Sarah Green was born in London, England in 1959, and currently resides in Texas. She received her B.A. in Vocal Performance from Texas Wesleyan University in 1984. Trained in figurative drawing by her late father, Christopher Hill, Sarah studied intaglio etching, lithography and screen printing with the noted artist, Dale Conner. Conner thoroughly immersed his students in art history, as well as in traditional art and printmaking techniques. Sarah also studied photography with the late Texas Distiguished Artist,  Peter Helms Feresten. Under Feresten's extraordinary guidance, Sarah learned traditional photographic and design procedures, including using varied photographic equipment, ranging from shoebox pinhole techniques to antique 8 x 10 plate cameras to $1.00 plastic Diana range finders. Sarah apprenticed with the acclaimed painter Nancy Lamb, working with her on ceramic tile pieces and with Prismacolor pencils on large format works. Sarah also enjoyed several years working as a commercial artist for Texas Refinery Corp. and the Pate family of Fort Worth. Sarah worked from the age of 15 as a commercial artist, muralist, illustrator and sign painter before turning her full attention to her work as a portraitist. Sarah Green currently serves as Cultural Arts coordinator for the City of North Richland Hills, Texas, working with artists and musicians through the city's Art in Public Spaces program and public events. Sarah also teaches Digital Illustration at Texas Christian University.

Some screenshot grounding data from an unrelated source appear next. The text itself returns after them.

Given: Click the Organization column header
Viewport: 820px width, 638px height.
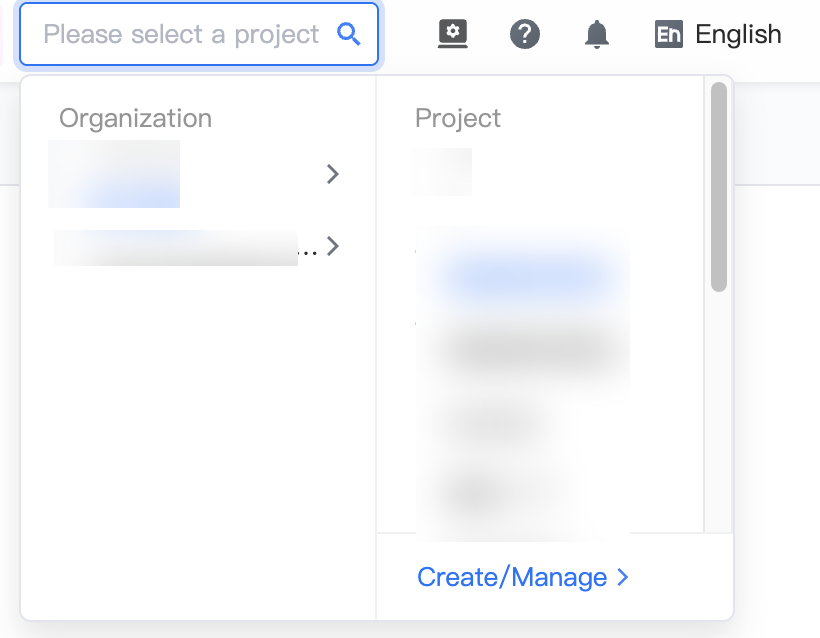Looking at the screenshot, I should click(x=135, y=118).
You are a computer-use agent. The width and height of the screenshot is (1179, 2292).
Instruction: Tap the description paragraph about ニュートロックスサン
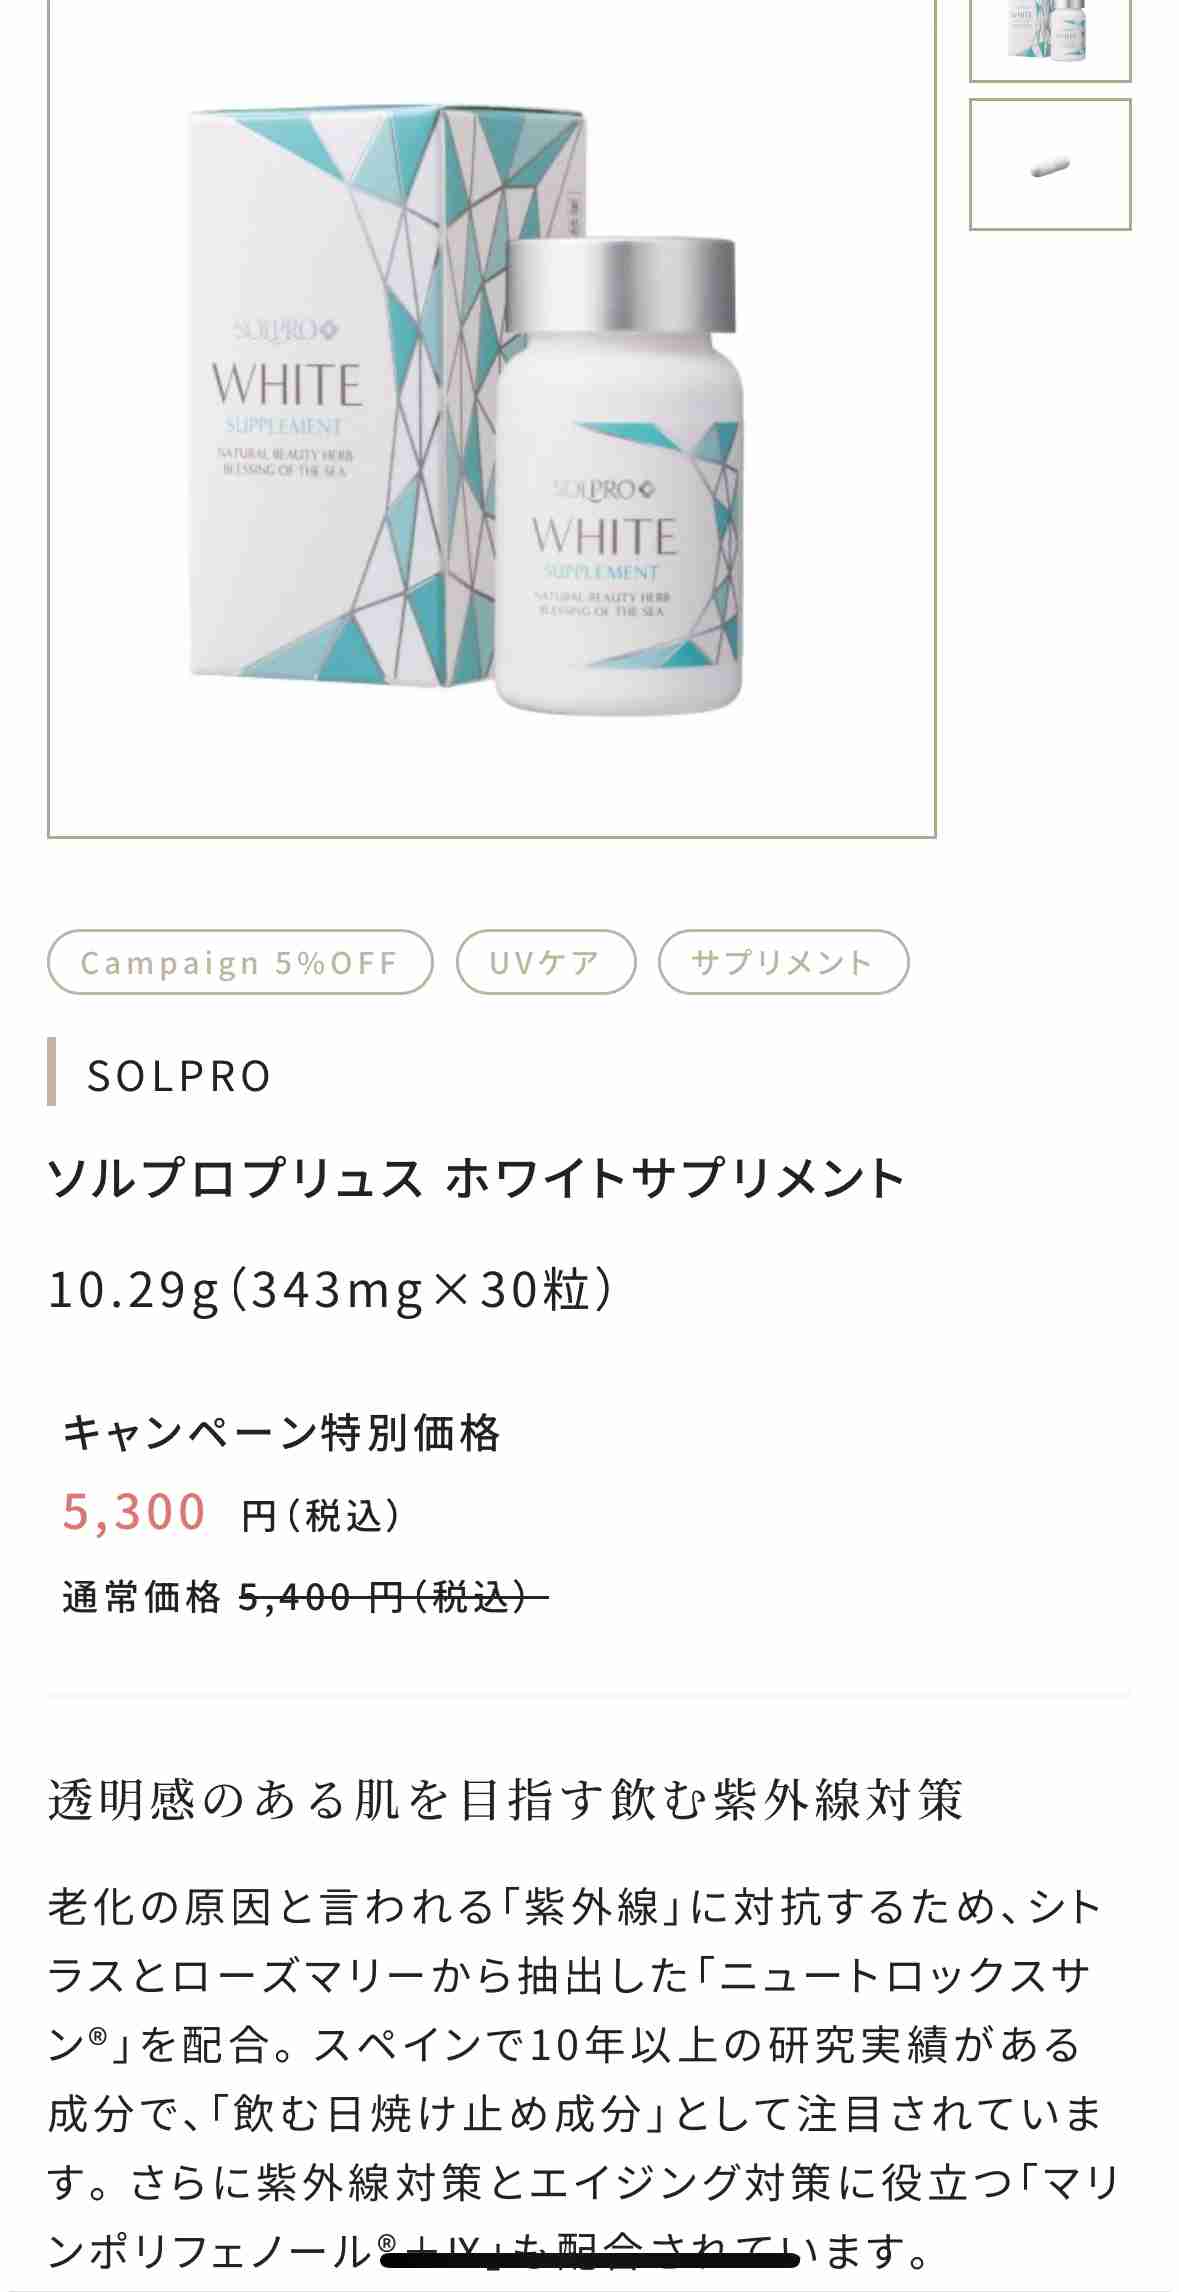[583, 2080]
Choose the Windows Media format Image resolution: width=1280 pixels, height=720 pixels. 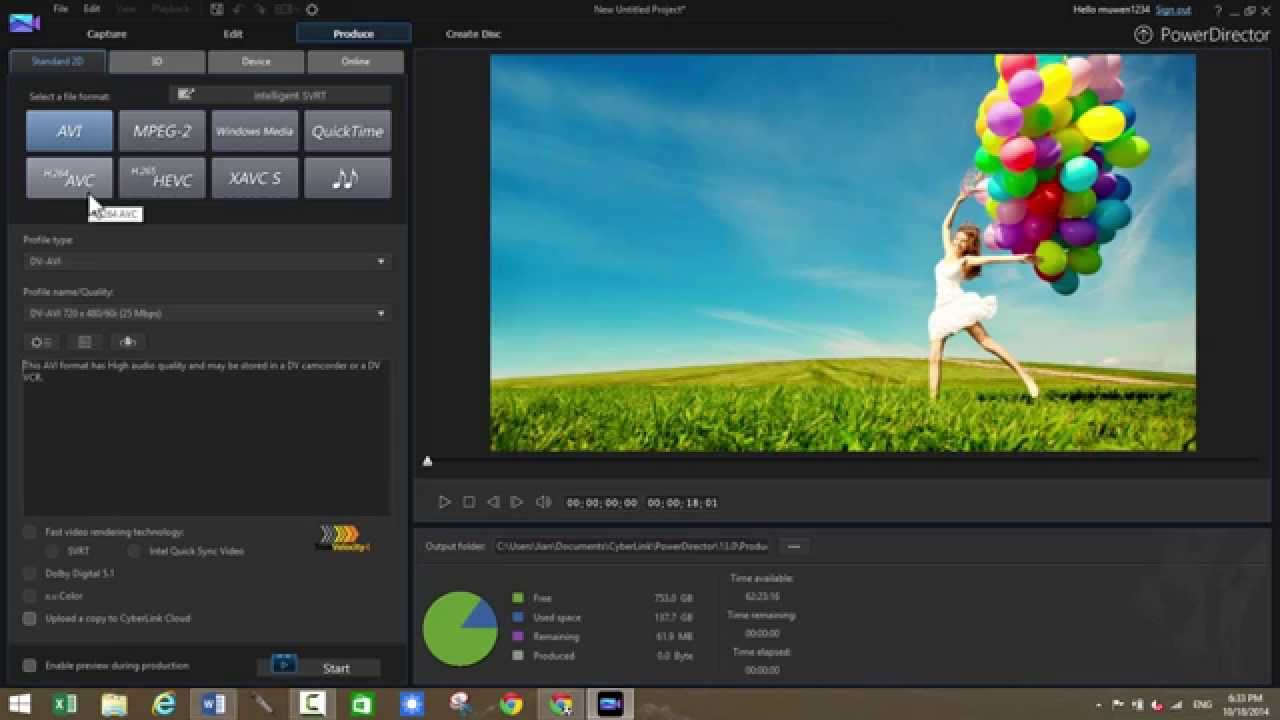(254, 130)
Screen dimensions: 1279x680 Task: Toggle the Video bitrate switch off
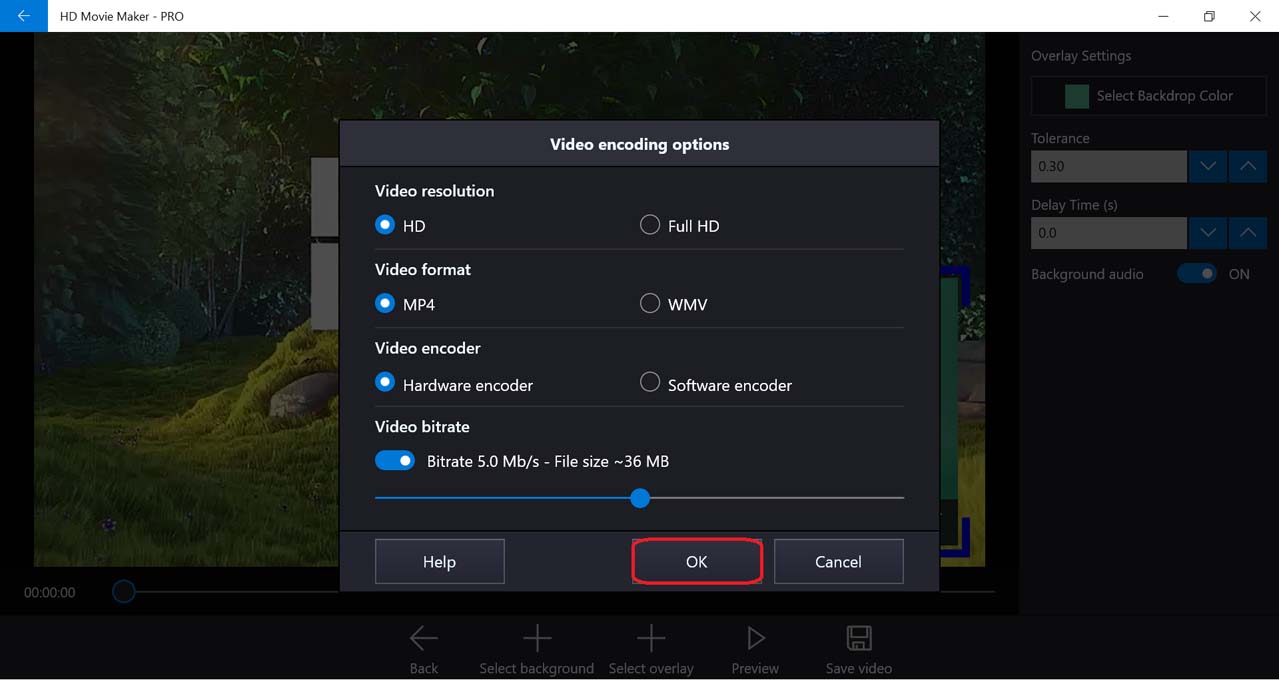[395, 461]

The tonal combinations in my portraits may appear complex, but I try to hold clutter to a minimum.The closer the viewer gets to the portraits I make, the more visually intricate they become. My aim is to have vivid hues and fundamental abstraction pull together to form the sum and substance of a person, whether it is an image of a classic film idol, a pop icon or a good friend.

The finished files are output onto paper, plastic, fabric, ceramic tile, metal or glass. Much consideration is used to determine what the final work will be output onto, because the medium must suit the subject perfectly. The final result is always an exciting mix of a little bit of chance and a lot of preparation. All the files are deleted after a very limited run (usually only 7 prints or fewer), much as a printmaker will score a plate when an edition is complete.